A great academic resource ... August 15, 2007 6 out of 6 found this review helpful
Volume I and II are perhaps the most in-depth resources covering the North Shore gilded age architectural treasures lost and the shells of what remain. The very sharp authors know their subjects exceedingly well and have done exhaustive research.
That said I strongly caution those folks who are looking for a glossy coffee table, photographic rich, book to drink in the opulence and history to keep looking. This is not the book for them.
The utilitarian printing of each volume (over 1,100 pages between the two books) is more akin to a soft cover academic text book. Photographs are limited, black and white, and have a look as if they were reproduced on a Xerox machine. Granted many homes are lost and whatever images that may exist are rare. Still however, for example, F. Ambrose Clark's 'Broad Hollow' has appeared in several other books in all its glory. Yet in these books that same estate complex doesn't fair so well.
If you own or look at the book, "Long Island Country Houses and Their Architects, 1860 - 1940", you'll find better photos and a more polished final presentation. However for more accuracy, a greater depth in the text, and uniformity in the presentation then these two Volumes are superior.

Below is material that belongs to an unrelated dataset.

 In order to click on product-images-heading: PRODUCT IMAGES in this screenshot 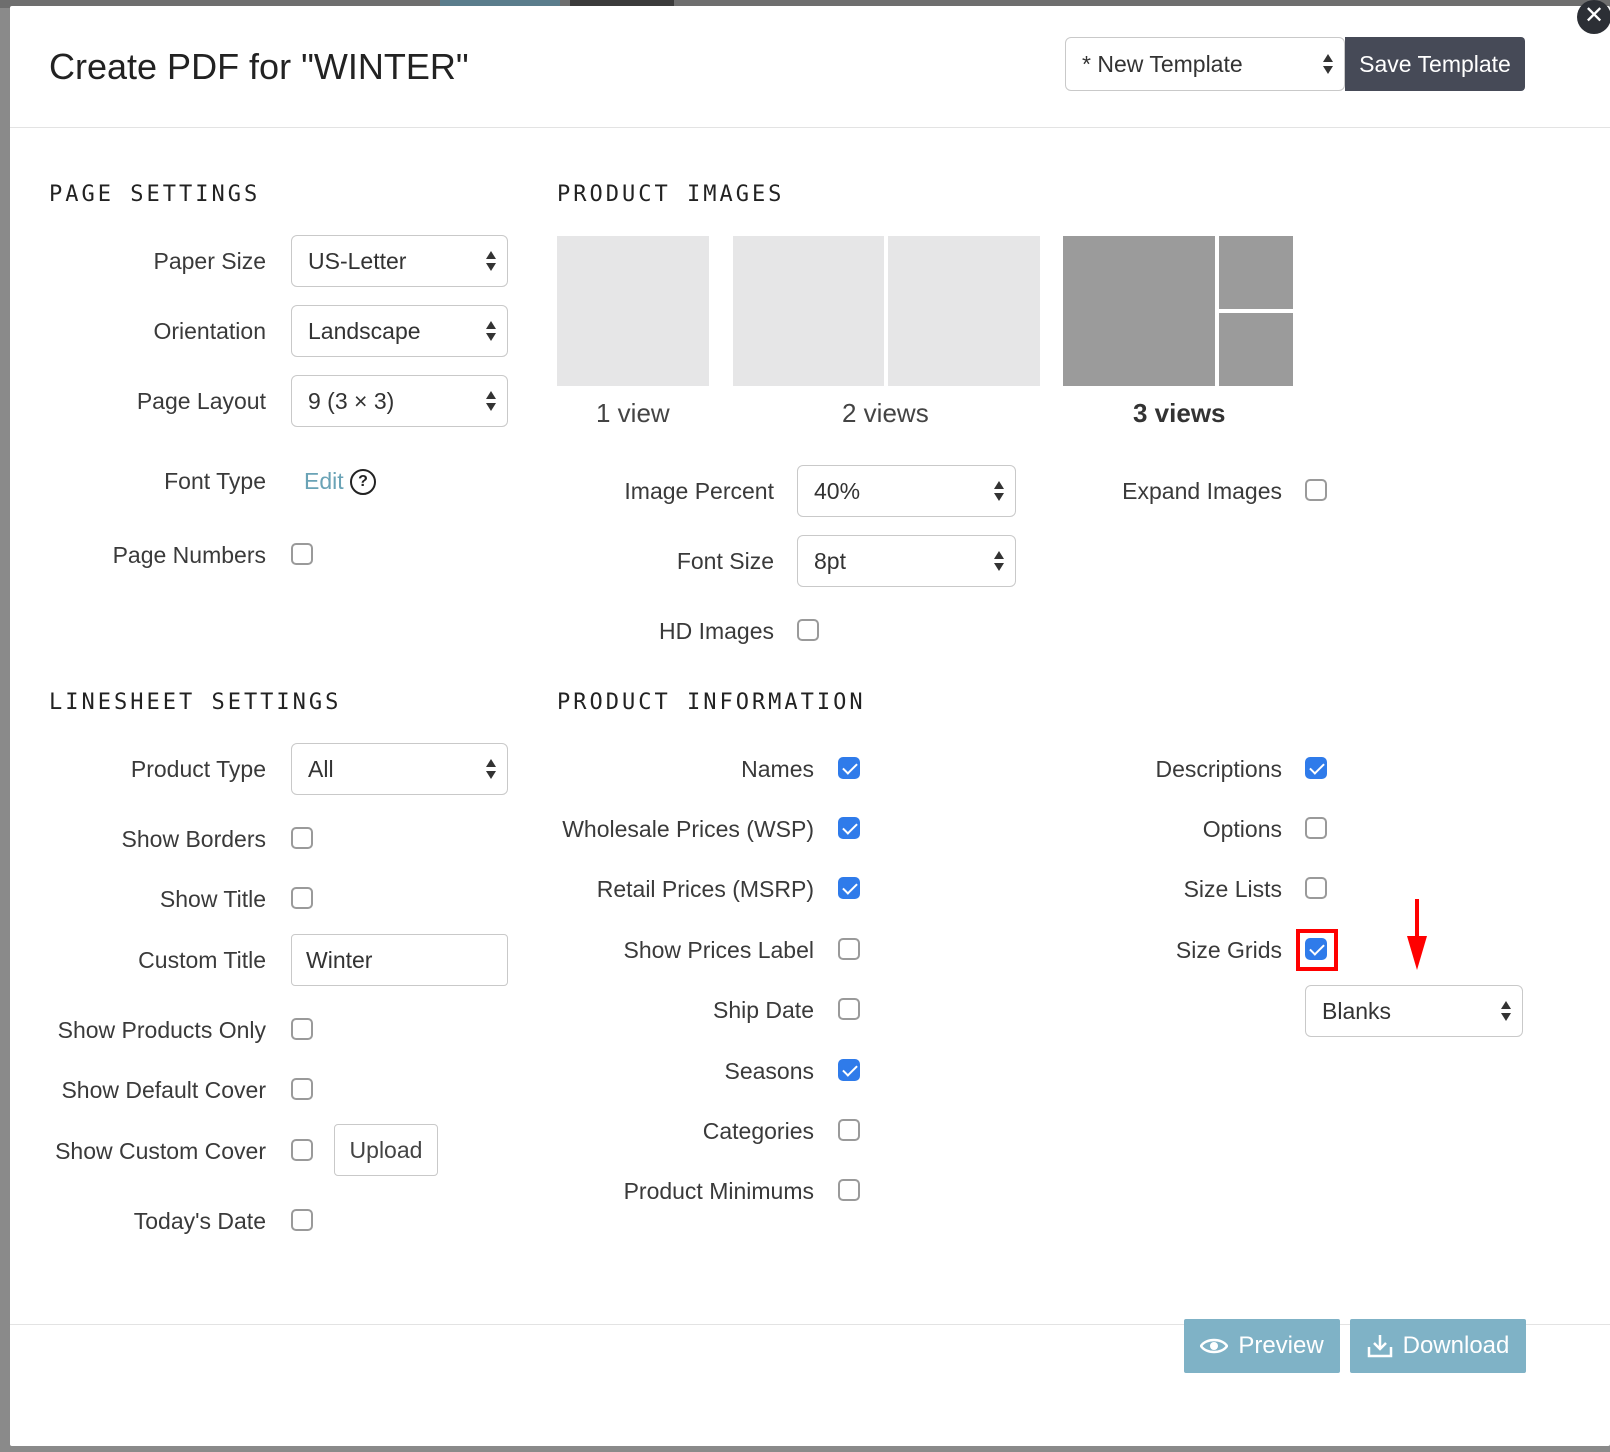, I will do `click(671, 194)`.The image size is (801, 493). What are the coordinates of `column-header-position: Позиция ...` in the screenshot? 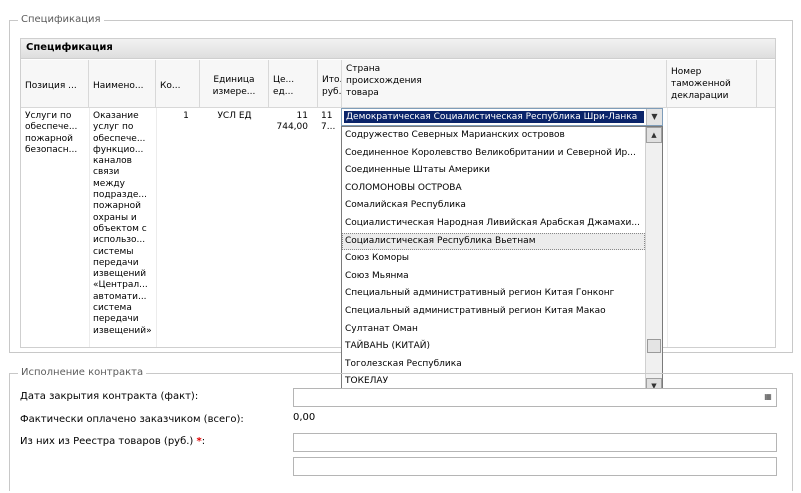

THE GOLD COAST April 23, 2007 3 out of 5 found this review helpful
The North Shore of Long Island was the ultimate playground for the jet set ultra rich..from Pratt to Phipps to Woolworth to Vanderbilt and on and on, they just kept building spectacular mansion after spectacular mansion for decades, this book does a fantastic job of covering these families and their amazing estates, the text is insightful and the images are abundent and vivid. It's so sad that so many of these mansions were torn assunder for hideous tract homes, but the ones that survive are resplendant reminders, that once for a golden moment, man created heaven on earth.